Несмотря па все сказанное, мы относимся крайне серьезно к вопросу об удлинении сроков взятия крови из трупов. Это видно хотя бы из того, что мы до сих пор не решаемся еще использовать трупы через 12 часов после смерти. Наши опасения поддерживаются мыслями над единственным случаем смерти после переливания трупной крови, о котором мы подробно скажем и можно допустить, что труп утопленника, кровь которого была перелита, пробыл под водой значительно дольше указанного нами времени (9 часов).
Из обстоятельств, могущих существенно влиять на сроки от смерти до момента взятия крови, следует указать прежде всего на температуру, в которой за это время хранится труп. Естественно думать, что при прочих равных условиях процессы распада белков будут совершаться медленнее при пониженной температуре. Поэтому нам всегда казалось, что выгоднее всего хранить трупы при температуре немного выше нуля. Можно также предполагать, что и для живых форменных элементов крови такая температура создаст условия, близкие к состоянию анабиоза. Что такие пониженные температуры не вредят жизнеспособности эритроцитов, мы убедились, сохраняя выпущенную кровь в посуде при температуре от 1 до 3° по две неделя и даже дольше.
Напротив того, хранение трупа в жаркое летнее время без охлаждения, особенно на прямом солнечном свете должно резко сократить сроки
для возможного использования его крови. Многие вспомнят, что происходило в течение нескольких часов с трупами убитых на фронте и оставшихся неубранными на поле сражения в жаркие, солнечные июльские дни!

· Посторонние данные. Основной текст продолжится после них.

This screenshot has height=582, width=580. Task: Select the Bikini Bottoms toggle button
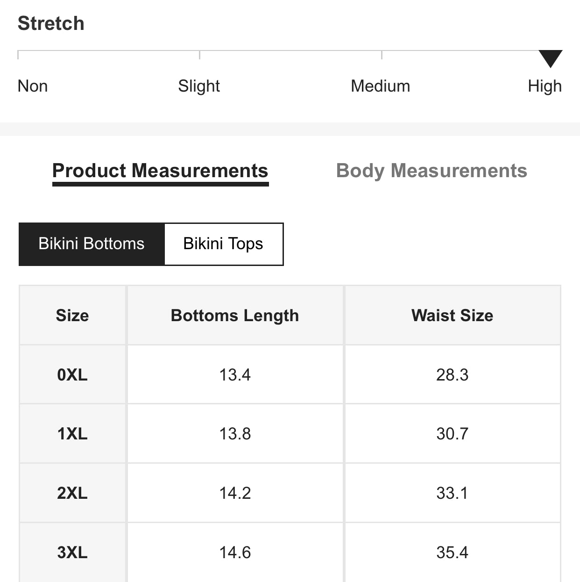pos(92,244)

Наконец те же температурные соображения имеют серьезное значение в смысле скорости проникновения инфекции из кишечника в брыжеечные вены. Опыты М. К. Костюкова показывают, что при комнатной температуре микробы впервые начинают появляться в крови брыжеечных сосудов через 20 часов после смерти. Трудно сомневаться, что в более благоприятной температуре инфицирование крови наступит раньше; равным образом весьма вероятно, что трупы, находящиеся в охлажденном состоянии, сохранят стерильность крови свыше суток.
Практически в наших условиях чаще всего приходится иметь дело •с трупами, доставляемыми в самые первые часы после смерти. У громадного большинства этих трупов кровь брали в сроки от 3 до 5 часов после смерти. Это именно те сроки, с которыми чаще придется иметь дело в условиях больничной работы. Помимо вышеизложенных соображений первостепенной важности, мы не хотели удлинять сроки хранения трупов еще и по мотивам чисто технического порядка: наступающее трупное -окоченение сильно затрудняет сами манипуляции с трупом до венесекции гг после нее.
Вполне правдоподобно, что и количество собираемой крови должно быть больше из трупа мягкого по сравнению с таковым в полном развитии окоченения. Действительно, в первом случае опорожняющиеся сосуды, залегающие во вполне еще мягких тканях и органах не будут встречаться с препятствием для спадения, и кровь свободно будет вытекать из мягкостенных сосудов. Иное дело, когда большая часть сосудов очутится фиксированной в окоченевших тканях. Легко допустить, что кровь будет вытекать хуже даже из нижерасположенных отделов сосудистой системы, поскольку опорожняющееся вышерасположенное русло не может спадаться.
Именно так и случалось у нас на практике, когда при вполне развившемся уже окоченении мы часто собирали крови меньше, чем это можно было бы ожидать. Надо, впрочем, оговориться, что изредка и из вполне окоченевших трупов мы неожиданно получали большие порции крови, но эти отдельные случаи не могут, как нам кажется, изменить ни всех вышеизложенных теоретических соображений, ни фактических данных.